Segment Start: Source records

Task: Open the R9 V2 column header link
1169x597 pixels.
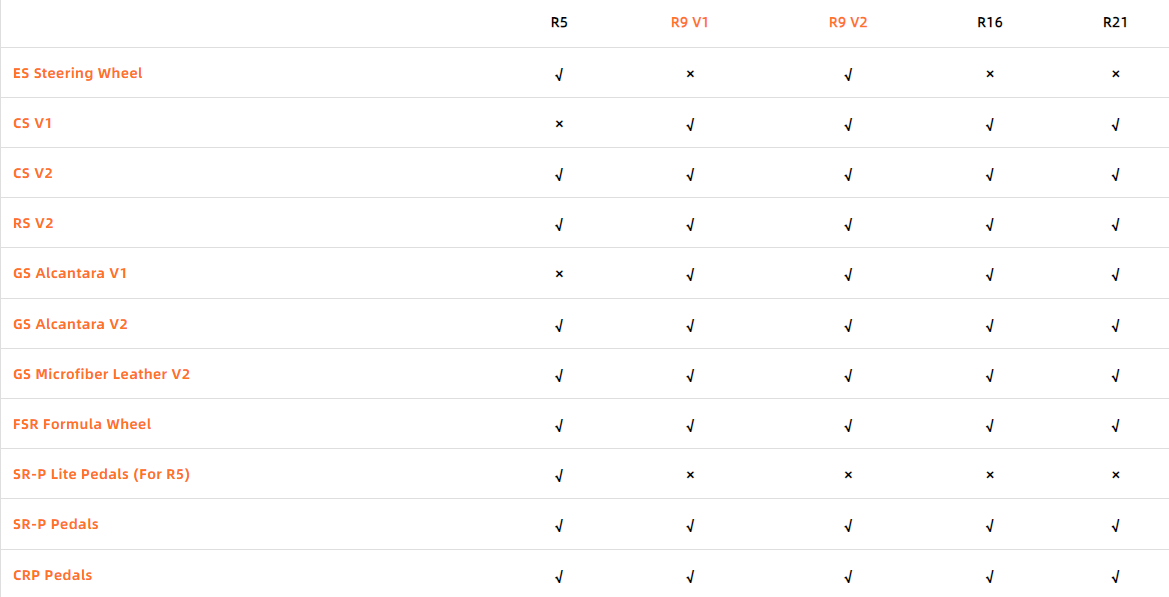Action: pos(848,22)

Segment End: Source records
Segment Start: Source records

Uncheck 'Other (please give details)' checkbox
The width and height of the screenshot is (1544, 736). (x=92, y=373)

Segment End: Source records
Segment Start: Source records

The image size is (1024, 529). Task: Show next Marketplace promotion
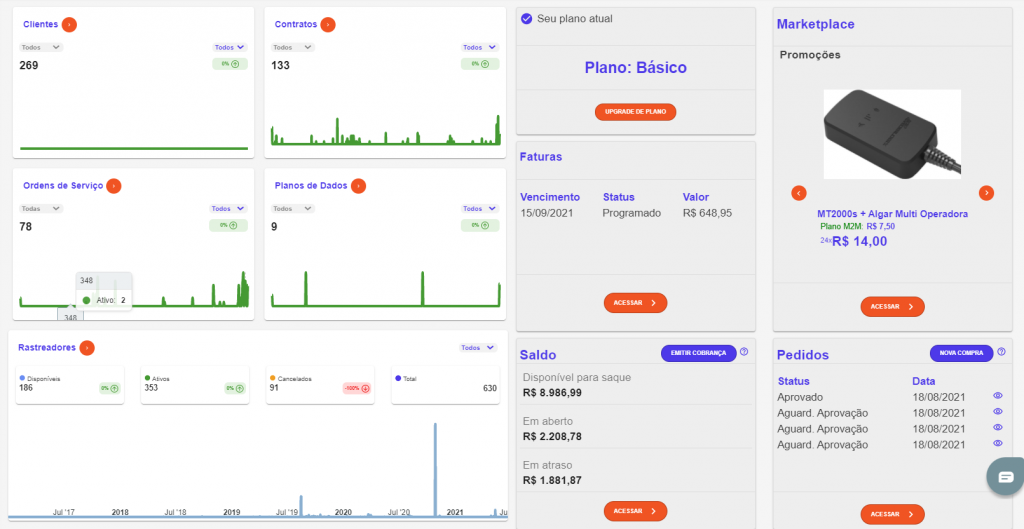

Segment End: Source records

Your instructions:
Return each line from the material that includes the string "Task".

Answer box:
Task: Open the R9 V2 column header link
The image size is (1024, 529). Task: Show next Marketplace promotion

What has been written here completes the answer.